En un desenlace que tomó por sorpresa al oficialismo, la Cámara alta dio luz verde por amplia mayoría a la designación de María Verónica Michelli como vocal del Tribunal Oral en lo Criminal Federal N° 3 de La Plata. La postulación de la magistrada había sido objetada personalmente por el presidente Javier Milei debido a su vínculo familiar con el periodista Hugo Alconada Mon, pero esa resistencia no alcanzó para frenar su avance en el recinto. La votación arrojó 44 sufragios positivos, 18 negativos y dos abstenciones, en una jornada atravesada por la tensión interna del espacio libertario.

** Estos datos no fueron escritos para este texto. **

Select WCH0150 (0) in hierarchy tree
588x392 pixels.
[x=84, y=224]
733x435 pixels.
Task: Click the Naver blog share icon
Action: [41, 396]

La abstención más resonante fue la de Patricia Bullrich, jefa del bloque de La Libertad Avanza, quien ya había anticipado su “objeción de conciencia” para acatar la orden presidencial de retirar el pliego del Senado. La exministra llegó incluso a ofrecer su renuncia como titular de la bancada oficialista, aunque finalmente se mantuvo en el cargo mientras se consumaba la derrota parlamentaria. El pedido de retiro formal había ingresado a la cámara, pero nunca llegó a tratarse, dejando expedito el camino para la votación.

Casi la totalidad del bloque oficialista terminó pronunciándose en contra del pliego que el propio Poder Ejecutivo había enviado originalmente a la cámara alta, una paradoja que evidenció las profundas fisuras en el seno del espacio gobernante. La situación se volvió aún más compleja cuando Bullrich intentó modificar sobre la marcha los acuerdos previos alcanzados entre los jefes de bloque, forzando el tratamiento de 73 pliegos judiciales con dictamen en lugar de los 50 que se habían consensuado originalmente.

La maniobra de la senadora generó un cuarto intermedio solicitado por el oficialismo para intentar contener el desbande, pero el arco opositor aprovechó el envión y logró imponer su agenda. La inclusión del pliego de Michelli se consolidó como el punto más conflictivo de la jornada, ya que representaba un desafío directo a la voluntad presidencial expresada semanas atrás. Finalmente, la combinación del peronismo y otras fuerzas opositoras resultó determinante para que la jueza obtuviera el respaldo necesario.

Con este resultado, el Senado le propinó un revés significativo a la Casa Rosada en un tema sensible como los nombramientos judiciales, al tiempo que dejó al descubierto las tensiones entre Milei y su propia tropa legislativa. La aprobación de Michelli se convirtió así en un símbolo de la autonomía parlamentaria frente a las directivas presidenciales, en un episodio que seguramente dejará heridas políticas difíciles de cicatrizar dentro del oficialismo. La vicepresidenta Victoria Villarruel, que había mantenido un encuentro previo con la magistrada, observó el desarrollo de la sesión sin intervenir en el desenlace final.